KPK Minta LHKPN Jadi Kriteria Promosi Naik Jabatan Pejabat Publik

JAKARTA - Ketua sementara KPK Nawawi Pomolango meminta agar presiden-wapres periode 2024-2029 mengatur sanksi berat hingga pemberhentian bagi penyelenggara negara/pejabat negara yang tak patuh melaporkan harta kekayaan (LHKPN). Sanksi ini bisa diatur lewat revisi UU 28/1999.

“Undang-Undang 28 Tahun 1999 yang menjadi dasar bagi KPK melakukan pendaftaran serta pemeriksaan LHKPN. Namun UU ini tidak menyebutkan sanksi yang tegas selain sanksi administrasi untuk ketidakpatuhan terhadap kewajiban. Akibatnya saat ini bukan penyampaian secara lengkap diabaikan oleh sekitar 10.000 dari 371.000 penyeleggara negara. Pemeriksaan yang LHKPN dan kasus korupsi menunjukkan bahwa LHKPN hanya dianggap administratif dan tidak ada sanksi bagi yang tidak mencantumkan seluruh harta,” kata Nawawi di KPK, Rabu, 17 Januari.

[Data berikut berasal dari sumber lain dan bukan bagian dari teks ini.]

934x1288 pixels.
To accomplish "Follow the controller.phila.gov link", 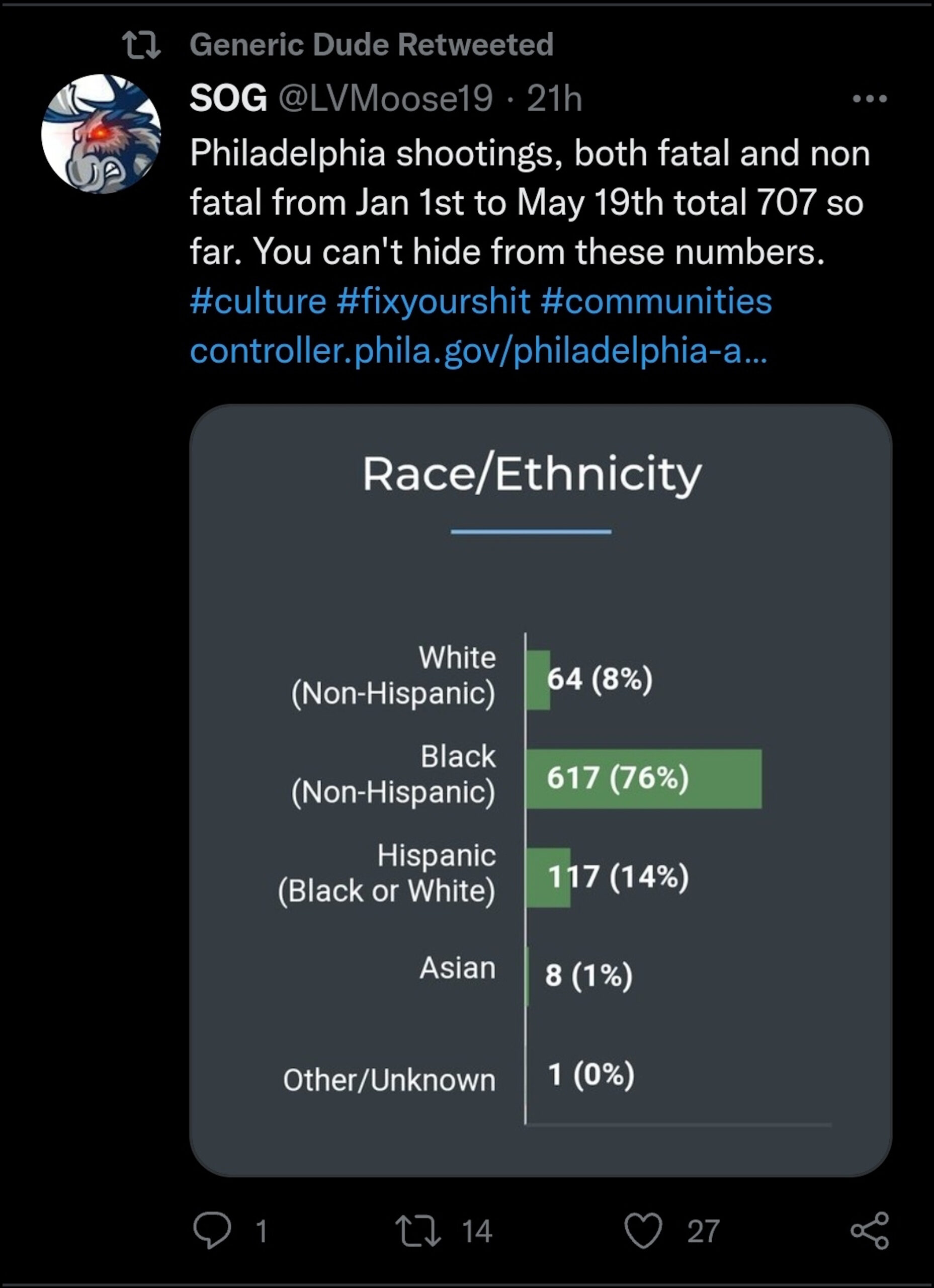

“KPK meminta komitmen nyata dari capres cawapres ketika nanti terpilih untk menguatkan LHKPN dengan pemberian sanksi berupa pemberhentian dari jabatan publik kepada pembantu presiden atau pimpinan instansi yang tidak patuh penyampaian LHKPN secara lengkap,” sambung Nawawi.

KPK juga meminta komitmen capres-cawapres agar menjadikan hasil pemeriksaan LHKPN jadi kriteria promosi jabatan publik.

“Menjadikan hasil pemeriksaan LHKN sebagai kriteria promosi pengangkatan seseorang dalam jabatan publik. KPK siap menyampaikan hasil pemeriksaan LHKPN untuk ditindaklanjuti,” ujar Nawawi.